Collaborators: Christine Nothelfer1, Michael Gleicher2, Steven Franconeri1
1Department of Psychology, Northwestern University, 2Department of Computer Sciences, University of Wisconsin - Madison
The redundant use of multiple visual features (redundant encoding) is a common data visualization technique. However, there is surprisingly very little evidence that there is a benefit to adding such visual complexity. Here we tested whether selection performance is better for simultaneous selection of multiple dimensions (color and shape) that specify the same set, relative to selection of either dimension alone. That is, is conjunctive selection helpful, even when the extra dimension is redundant? Below is a summary of our study.
Take-away 1: Visual selection is better with redundant encoding
When participants were asked to simultaneously visually select a large set of objects and indicate the global shape of a set of target objects, accuracy was much higher when those objects were redundantly encoded by color and shape (88%, across 3 experiments) than when those objects were encoded by color alone (66%) and shape alone (58%). This suggests that visual selection is better when selecting redundantly encoded objects. Further, this task was remarkably accomplished with a very brief (staircased) display time (M=89ms, SD=32ms).

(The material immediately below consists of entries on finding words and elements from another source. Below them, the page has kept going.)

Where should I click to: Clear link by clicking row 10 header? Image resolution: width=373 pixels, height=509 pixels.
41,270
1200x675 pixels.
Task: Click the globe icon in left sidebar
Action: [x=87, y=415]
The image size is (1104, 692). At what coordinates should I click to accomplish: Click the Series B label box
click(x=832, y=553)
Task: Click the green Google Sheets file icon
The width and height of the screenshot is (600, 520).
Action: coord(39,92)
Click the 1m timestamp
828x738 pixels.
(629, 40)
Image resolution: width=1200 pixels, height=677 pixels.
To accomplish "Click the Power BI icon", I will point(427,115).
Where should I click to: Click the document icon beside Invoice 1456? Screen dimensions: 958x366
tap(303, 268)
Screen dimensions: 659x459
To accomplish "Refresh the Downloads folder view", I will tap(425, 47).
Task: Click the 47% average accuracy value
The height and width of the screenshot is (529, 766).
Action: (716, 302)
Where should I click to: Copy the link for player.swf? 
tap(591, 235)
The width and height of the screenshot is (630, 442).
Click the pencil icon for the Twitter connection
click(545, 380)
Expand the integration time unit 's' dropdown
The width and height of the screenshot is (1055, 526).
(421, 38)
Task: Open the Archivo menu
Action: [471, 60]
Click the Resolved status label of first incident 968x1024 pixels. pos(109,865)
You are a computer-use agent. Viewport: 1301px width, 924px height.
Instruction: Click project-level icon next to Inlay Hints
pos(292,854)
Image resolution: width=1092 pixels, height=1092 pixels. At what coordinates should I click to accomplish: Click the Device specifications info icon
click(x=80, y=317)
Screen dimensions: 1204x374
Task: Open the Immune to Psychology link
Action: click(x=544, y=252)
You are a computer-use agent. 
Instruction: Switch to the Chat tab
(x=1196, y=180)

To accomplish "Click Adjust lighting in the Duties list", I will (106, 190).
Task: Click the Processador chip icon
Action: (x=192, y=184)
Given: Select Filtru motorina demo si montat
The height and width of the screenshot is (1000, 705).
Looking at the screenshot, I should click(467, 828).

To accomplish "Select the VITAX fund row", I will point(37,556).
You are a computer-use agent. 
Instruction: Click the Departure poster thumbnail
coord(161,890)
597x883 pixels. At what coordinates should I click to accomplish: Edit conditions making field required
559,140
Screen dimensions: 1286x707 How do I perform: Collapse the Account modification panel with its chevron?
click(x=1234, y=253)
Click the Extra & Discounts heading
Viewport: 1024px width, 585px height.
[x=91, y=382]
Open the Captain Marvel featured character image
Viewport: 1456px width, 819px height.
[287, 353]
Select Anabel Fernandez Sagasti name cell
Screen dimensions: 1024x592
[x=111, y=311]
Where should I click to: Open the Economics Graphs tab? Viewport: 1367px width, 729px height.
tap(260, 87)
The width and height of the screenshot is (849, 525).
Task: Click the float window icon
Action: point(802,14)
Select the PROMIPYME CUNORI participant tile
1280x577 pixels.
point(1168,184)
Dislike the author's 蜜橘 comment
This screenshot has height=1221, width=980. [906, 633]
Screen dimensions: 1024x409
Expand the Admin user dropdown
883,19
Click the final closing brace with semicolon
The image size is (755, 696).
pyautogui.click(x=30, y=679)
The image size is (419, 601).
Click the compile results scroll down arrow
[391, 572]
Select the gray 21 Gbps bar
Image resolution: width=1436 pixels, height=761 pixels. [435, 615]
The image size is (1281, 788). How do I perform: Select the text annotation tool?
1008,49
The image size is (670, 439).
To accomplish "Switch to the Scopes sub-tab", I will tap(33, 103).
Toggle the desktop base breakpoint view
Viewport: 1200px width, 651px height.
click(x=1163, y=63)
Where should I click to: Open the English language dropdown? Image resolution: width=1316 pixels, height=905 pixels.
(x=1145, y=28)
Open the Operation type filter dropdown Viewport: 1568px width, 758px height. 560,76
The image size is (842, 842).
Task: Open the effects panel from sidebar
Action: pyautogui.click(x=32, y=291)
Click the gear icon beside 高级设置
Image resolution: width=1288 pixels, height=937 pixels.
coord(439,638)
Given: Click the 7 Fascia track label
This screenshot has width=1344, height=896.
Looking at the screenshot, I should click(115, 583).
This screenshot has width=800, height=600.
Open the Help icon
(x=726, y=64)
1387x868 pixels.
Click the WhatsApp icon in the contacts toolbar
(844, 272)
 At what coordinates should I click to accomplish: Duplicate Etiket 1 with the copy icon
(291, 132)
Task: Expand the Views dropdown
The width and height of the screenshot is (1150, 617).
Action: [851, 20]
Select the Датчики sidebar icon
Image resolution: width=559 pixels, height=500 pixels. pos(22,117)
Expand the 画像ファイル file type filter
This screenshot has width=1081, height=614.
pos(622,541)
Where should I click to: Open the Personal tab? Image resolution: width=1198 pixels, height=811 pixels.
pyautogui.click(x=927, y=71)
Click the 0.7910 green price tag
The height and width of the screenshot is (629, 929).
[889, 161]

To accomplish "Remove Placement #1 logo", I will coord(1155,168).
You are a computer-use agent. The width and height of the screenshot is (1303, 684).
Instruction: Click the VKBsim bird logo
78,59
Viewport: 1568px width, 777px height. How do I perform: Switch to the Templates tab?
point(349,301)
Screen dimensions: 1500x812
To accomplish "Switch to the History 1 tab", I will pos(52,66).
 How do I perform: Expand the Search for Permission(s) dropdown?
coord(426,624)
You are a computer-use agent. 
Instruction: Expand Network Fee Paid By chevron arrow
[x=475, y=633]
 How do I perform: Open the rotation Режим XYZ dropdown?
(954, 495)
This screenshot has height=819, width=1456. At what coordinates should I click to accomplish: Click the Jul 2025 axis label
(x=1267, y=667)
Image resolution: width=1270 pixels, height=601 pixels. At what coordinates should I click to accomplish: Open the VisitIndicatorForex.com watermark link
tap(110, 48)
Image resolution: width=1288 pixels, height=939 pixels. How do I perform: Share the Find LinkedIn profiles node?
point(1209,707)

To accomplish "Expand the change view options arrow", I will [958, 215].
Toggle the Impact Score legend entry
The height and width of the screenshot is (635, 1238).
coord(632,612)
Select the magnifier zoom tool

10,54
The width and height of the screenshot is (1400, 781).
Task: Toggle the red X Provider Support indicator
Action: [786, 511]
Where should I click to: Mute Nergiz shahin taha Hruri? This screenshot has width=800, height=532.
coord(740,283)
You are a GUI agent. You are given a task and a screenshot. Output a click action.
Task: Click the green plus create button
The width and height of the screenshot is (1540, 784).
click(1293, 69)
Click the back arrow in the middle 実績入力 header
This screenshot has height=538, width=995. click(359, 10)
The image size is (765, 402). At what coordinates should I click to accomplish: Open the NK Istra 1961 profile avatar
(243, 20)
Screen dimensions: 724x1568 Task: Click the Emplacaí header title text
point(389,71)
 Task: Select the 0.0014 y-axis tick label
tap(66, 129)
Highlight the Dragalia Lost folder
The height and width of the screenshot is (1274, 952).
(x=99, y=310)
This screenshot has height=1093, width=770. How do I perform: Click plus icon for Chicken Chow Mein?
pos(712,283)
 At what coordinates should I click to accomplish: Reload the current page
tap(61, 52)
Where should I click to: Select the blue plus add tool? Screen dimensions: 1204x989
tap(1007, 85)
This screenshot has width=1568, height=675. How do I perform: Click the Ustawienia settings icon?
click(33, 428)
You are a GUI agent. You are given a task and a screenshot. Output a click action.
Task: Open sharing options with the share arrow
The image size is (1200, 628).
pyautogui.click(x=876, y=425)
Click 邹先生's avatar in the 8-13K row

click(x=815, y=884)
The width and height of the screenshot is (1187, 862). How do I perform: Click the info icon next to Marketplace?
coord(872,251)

Take-away 2: Grouping is stronger with redundant encoding
To investigate whether the redundancy benefit generalizes to other tasks, we used the repetition discrimination task (Palmer & Beck, 2007), which assesses the strength of a grouping cue. We tested grouping by luminance similarity, shape similarity, and (redundant) luminance combined with shape similarity. Grouping strength is assessed as the difference in response time to detecting the repeated letter (A or H) when it occurs within a group vs between groups. Our results revealed that grouping is much stronger when objects are redundantly encoded by luminance & shape, than when encoded by either dimension alone.
These findings have implications for the way that we encode features in data visualization (e.g., when graphing software such as Microsoft Excel defaults to redundant shape/color conjunctions in graph glyphs). More broadly, this result applies to how we attend to objects in our daily environment – it is much more likely that an object will differ from its surrounding objects in multiple feature dimensions than a single feature dimension.